On our arrival back in Lamu, Aloui said he was off 'to eat rice with Kanga” a Swahili expression meaning he was going to eat at home 'en famille'. Meanwhile like the proverbial bad penny, the Rasta was again hanging around. He wanted a cut of the fee I had paid Bonaventura on the grounds that we were his clients. Sketty quietly but firmly led him to understand that not having bothered to show up in the first place, he was getting nothing.

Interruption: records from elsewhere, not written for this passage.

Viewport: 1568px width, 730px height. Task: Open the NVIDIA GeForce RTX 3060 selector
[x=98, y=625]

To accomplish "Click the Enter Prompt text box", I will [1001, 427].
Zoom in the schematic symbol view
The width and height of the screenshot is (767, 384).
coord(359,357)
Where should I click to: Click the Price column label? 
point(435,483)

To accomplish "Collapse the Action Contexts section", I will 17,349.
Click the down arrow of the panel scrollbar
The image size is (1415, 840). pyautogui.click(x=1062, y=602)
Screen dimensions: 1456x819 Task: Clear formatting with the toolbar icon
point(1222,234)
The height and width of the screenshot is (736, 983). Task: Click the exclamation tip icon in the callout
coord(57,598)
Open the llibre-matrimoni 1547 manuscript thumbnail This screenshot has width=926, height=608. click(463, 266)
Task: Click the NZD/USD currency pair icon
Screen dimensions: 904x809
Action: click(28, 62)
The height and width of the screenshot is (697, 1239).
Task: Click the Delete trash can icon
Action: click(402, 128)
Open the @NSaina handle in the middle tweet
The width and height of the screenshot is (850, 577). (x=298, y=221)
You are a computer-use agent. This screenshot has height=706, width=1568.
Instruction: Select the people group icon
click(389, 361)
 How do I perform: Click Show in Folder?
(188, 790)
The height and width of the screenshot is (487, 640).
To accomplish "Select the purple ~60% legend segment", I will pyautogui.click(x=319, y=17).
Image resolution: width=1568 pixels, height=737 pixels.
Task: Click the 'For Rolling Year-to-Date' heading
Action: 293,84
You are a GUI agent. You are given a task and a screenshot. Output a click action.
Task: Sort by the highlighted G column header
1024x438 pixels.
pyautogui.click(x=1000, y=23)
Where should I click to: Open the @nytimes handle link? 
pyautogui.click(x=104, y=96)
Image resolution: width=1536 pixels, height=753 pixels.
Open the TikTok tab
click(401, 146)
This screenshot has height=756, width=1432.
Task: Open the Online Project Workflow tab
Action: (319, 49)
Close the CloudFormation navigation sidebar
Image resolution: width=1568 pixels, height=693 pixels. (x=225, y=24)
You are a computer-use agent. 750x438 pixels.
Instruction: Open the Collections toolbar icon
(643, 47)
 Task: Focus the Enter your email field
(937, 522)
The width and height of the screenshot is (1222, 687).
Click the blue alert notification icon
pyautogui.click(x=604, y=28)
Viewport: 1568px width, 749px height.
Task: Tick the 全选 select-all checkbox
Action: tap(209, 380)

The next day I said goodbye to Sketty who had been a marvellous traveling companion and a modern-day dragoman - it would have been impossible for me to have achieved so much without him. Anyone traveling independently in Kenya who requires a driver can contact him at
The check-in counter Lamu Airport, Manda Island
I was flying with an excellent regional carrier called 540 whose passengers could take the local ferry to Manda island where the airport is located. The ferry left 15 minutes late because the engine was being tinkered with; bits of motor appeared to be changing places, and what looked like an oily black bicycle chain was being slowly wound around some cogs. Despite its great age, we arrived without incident. The airport is a thatched hut several hundred yards walk from a long wooden pier, fenced in by bougainvillea and flame-red poinsiana. When the plane landed, the noise startled a herd of gazelle grazing by the runway and sent them leaping elegantly across the tarmac ahead of the advancing aircraft. We took off ahead of schedule.